Musical style, influences, and more

Musical Voice

Fauré's harmony is his calling card—modal inflections, unexpected chromatic shifts, chains of seventh chords that dissolve traditional functional progressions into something more fluid and ambiguous. His melodies are refined and flowing, avoiding Romantic excess for something more subtle. The music often hovers between major and minor, creating a bittersweet quality. Late works especially embrace a spare, almost ascetic purity that feels surprisingly modern.

Influences & Connections

He studied with Saint-Saëns, who instilled Classical discipline, and absorbed Chopin's harmonic sophistication and Schumann's lyricism. Wagner influenced his chromaticism, though filtered through French restraint.

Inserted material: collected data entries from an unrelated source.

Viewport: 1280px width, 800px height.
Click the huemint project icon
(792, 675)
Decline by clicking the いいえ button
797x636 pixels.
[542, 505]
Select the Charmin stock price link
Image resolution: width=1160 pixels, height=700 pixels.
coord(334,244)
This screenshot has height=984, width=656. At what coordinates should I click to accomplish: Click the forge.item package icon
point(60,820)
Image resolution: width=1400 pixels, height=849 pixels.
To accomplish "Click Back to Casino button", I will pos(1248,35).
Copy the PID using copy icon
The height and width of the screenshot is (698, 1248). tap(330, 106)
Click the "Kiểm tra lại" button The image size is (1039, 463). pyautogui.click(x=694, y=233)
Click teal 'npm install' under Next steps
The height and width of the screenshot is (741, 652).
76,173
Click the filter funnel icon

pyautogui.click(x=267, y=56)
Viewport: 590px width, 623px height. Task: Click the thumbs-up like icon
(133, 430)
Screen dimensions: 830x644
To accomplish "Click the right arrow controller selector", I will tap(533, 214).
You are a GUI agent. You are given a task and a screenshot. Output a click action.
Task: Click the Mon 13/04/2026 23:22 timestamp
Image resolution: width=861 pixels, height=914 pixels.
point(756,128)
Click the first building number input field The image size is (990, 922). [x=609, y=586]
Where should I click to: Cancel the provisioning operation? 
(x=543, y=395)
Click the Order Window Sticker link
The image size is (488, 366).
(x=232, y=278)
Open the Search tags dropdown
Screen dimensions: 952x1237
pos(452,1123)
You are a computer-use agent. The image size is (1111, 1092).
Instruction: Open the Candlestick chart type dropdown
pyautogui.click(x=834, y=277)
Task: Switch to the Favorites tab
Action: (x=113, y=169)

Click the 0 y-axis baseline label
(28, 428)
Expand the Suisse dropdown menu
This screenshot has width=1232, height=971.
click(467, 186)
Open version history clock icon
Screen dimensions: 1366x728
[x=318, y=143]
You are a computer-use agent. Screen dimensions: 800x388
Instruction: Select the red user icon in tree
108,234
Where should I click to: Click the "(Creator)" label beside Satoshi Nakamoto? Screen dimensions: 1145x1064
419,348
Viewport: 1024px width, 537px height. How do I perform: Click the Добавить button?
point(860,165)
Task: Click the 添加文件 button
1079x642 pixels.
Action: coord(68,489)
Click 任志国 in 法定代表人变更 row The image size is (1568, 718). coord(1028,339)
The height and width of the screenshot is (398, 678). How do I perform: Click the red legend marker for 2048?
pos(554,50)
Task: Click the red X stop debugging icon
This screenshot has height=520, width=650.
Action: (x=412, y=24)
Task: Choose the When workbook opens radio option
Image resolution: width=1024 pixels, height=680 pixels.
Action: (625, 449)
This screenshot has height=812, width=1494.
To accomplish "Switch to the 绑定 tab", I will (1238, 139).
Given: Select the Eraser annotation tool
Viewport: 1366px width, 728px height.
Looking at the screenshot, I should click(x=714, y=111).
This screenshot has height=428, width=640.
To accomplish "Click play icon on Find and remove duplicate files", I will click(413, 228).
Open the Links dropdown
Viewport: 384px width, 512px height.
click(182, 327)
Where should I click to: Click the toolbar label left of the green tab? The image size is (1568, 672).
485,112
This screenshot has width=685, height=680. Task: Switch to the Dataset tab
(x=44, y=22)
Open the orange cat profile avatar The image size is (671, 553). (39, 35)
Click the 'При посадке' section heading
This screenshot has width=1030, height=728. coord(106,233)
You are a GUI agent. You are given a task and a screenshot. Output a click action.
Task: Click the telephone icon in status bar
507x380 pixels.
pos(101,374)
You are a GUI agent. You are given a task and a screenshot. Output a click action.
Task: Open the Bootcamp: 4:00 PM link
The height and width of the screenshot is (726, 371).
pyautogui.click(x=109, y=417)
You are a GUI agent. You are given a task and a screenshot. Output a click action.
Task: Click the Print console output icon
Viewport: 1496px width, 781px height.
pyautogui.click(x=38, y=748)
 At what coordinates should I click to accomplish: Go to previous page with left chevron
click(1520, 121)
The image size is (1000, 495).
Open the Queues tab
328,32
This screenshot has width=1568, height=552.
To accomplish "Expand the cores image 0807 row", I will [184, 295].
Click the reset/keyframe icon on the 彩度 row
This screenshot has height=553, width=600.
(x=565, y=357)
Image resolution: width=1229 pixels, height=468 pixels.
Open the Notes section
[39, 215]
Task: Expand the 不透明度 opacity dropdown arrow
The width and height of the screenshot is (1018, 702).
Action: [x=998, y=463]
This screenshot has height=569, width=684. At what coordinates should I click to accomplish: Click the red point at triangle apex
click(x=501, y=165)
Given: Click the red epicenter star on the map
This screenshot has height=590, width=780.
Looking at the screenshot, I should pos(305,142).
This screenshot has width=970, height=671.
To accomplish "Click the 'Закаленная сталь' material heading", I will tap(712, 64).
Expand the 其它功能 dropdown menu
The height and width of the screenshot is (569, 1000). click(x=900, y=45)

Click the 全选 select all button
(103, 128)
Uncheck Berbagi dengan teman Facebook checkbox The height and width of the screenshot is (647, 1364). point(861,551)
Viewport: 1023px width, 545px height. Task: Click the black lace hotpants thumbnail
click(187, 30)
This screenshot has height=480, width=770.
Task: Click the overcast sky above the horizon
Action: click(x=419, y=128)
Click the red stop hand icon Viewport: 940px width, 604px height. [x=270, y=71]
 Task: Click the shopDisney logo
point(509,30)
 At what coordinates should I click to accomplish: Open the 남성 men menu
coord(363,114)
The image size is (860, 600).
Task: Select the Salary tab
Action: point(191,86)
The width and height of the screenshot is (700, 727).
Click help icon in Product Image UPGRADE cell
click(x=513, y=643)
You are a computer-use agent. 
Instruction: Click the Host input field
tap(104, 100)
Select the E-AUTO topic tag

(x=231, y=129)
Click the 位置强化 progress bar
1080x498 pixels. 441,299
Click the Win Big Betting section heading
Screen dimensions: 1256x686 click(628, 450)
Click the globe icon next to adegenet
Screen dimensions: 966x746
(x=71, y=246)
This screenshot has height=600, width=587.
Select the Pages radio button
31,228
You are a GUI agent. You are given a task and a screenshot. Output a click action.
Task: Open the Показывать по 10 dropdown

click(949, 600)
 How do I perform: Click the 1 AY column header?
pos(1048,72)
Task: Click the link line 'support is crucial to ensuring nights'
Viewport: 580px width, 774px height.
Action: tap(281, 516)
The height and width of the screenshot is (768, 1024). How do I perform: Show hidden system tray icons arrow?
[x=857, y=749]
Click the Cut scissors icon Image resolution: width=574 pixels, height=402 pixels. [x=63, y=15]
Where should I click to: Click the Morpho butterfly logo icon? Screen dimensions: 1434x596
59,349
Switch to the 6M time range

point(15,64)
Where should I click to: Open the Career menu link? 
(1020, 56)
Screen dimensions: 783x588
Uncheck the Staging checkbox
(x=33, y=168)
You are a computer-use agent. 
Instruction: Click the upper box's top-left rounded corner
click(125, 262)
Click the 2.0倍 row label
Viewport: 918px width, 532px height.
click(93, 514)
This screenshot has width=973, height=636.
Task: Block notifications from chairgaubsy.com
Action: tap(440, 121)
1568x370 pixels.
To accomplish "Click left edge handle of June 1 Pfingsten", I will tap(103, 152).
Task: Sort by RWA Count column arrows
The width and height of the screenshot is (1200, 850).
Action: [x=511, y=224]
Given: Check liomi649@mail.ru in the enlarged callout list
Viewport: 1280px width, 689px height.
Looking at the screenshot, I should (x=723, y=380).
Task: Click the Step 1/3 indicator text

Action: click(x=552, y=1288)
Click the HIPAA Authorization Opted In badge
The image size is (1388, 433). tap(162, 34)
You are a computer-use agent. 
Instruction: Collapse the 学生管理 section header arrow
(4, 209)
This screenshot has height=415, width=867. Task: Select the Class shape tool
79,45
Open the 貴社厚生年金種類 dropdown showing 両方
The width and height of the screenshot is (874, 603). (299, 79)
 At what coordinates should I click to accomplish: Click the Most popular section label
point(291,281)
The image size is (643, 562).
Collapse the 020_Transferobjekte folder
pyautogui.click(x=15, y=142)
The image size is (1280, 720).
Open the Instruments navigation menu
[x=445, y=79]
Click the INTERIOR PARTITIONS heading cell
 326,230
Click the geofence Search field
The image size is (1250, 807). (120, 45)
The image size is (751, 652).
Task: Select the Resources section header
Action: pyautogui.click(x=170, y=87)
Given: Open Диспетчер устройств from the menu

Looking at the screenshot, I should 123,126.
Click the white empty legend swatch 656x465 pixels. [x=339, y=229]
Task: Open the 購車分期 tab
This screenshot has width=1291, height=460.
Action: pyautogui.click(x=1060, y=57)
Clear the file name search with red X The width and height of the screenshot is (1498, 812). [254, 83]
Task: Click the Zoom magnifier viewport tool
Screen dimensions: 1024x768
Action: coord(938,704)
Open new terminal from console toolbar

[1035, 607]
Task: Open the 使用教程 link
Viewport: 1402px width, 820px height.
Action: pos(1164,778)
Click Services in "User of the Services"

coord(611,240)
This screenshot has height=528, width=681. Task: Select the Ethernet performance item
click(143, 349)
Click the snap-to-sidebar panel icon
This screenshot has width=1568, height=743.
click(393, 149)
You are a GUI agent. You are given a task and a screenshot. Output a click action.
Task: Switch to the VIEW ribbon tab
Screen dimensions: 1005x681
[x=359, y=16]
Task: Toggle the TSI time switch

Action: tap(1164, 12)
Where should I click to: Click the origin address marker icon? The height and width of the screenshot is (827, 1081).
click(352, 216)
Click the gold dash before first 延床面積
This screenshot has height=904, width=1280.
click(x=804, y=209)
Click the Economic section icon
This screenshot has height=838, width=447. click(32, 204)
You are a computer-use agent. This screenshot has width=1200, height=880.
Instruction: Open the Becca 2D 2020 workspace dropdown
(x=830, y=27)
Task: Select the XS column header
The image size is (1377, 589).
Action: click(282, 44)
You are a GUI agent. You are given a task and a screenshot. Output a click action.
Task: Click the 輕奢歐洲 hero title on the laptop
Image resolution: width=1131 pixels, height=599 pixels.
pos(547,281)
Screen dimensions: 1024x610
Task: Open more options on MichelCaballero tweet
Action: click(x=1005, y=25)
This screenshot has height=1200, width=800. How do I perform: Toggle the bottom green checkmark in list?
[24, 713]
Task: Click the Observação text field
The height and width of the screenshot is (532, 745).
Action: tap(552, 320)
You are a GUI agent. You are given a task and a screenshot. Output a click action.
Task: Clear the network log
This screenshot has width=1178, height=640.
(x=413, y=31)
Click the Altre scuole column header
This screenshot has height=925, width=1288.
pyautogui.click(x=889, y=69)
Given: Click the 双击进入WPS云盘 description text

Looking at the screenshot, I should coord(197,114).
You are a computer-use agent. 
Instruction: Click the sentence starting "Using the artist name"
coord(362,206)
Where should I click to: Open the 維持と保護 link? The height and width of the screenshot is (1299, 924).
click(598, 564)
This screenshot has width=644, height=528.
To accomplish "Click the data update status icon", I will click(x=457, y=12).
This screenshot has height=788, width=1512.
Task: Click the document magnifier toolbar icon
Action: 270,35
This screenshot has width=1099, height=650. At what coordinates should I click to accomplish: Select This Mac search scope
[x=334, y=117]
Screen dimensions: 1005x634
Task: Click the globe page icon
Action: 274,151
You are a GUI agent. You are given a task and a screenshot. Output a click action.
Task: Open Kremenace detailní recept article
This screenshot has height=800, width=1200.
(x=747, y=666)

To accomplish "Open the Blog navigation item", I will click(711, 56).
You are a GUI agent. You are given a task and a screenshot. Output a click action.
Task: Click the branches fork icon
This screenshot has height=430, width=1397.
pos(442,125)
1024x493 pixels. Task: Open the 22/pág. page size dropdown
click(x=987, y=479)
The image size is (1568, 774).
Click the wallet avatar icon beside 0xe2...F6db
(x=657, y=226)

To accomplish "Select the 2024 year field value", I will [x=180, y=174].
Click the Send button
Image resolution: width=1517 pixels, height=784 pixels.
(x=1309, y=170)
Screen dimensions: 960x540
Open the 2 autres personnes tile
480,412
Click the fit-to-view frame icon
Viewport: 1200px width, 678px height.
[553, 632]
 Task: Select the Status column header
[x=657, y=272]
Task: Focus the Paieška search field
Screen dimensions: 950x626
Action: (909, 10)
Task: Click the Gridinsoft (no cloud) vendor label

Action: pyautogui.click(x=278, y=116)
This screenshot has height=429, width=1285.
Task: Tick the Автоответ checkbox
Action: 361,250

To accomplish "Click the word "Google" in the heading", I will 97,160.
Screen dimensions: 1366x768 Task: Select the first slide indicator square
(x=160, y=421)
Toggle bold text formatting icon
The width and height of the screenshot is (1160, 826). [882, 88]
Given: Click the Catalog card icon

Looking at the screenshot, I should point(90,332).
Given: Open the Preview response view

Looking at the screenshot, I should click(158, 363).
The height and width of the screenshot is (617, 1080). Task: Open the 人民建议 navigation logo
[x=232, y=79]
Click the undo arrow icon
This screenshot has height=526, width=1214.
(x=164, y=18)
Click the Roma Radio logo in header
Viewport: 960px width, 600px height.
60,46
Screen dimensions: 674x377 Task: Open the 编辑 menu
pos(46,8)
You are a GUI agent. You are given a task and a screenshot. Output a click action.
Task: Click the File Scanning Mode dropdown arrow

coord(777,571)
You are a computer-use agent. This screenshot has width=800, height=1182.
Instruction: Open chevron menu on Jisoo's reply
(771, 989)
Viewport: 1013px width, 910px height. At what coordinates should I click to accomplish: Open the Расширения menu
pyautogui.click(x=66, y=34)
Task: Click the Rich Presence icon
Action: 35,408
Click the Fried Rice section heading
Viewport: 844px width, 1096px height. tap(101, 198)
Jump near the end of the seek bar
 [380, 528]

His students included Ravel, Nadia Boulanger, and Schmitt, making him a crucial link between generations. Debussy admired him while pursuing a different path.

Career Arc

Early career balancing church music positions with salon songs and piano pieces established his lyrical voice. Middle period (1880s-1900s) brought chamber masterpieces and the Requiem. Directorship of the Paris Conservatoire (1905-1920) limited compositional time but increased influence. Late works, composed while increasingly deaf, embrace radical harmonic and textural austerity.

Did You Know?

Fauré was organist at La Madeleine in Paris for decades while composing, and the church's liturgical restrictions meant he couldn't perform his own Requiem there—too unconventional. The work premiered at another church in 1888, and its gentle, consoling character (omitting the Dies Irae's wrath) was seen as radical, almost heretical, yet it's become one of the most beloved settings.

Hidden Gem

His late string quartet (Op. 121) was composed while almost completely deaf, yet it's one of his most adventurous works harmonically—spare, mysterious, with a searching quality that seems to hear inner voices others can't perceive. It's rarely performed but profound.

Programming Context

The Requiem appears constantly and is beloved by choirs and audiences worldwide. Chamber works are staples of serious chamber music programming but could appear more frequently given their quality. Songs are essential for French-focused recitals but underrepresented in general vocal programming. There's room for more Fauré—he's respected but not quite as central as he deserves, making him perfect for discovery programming.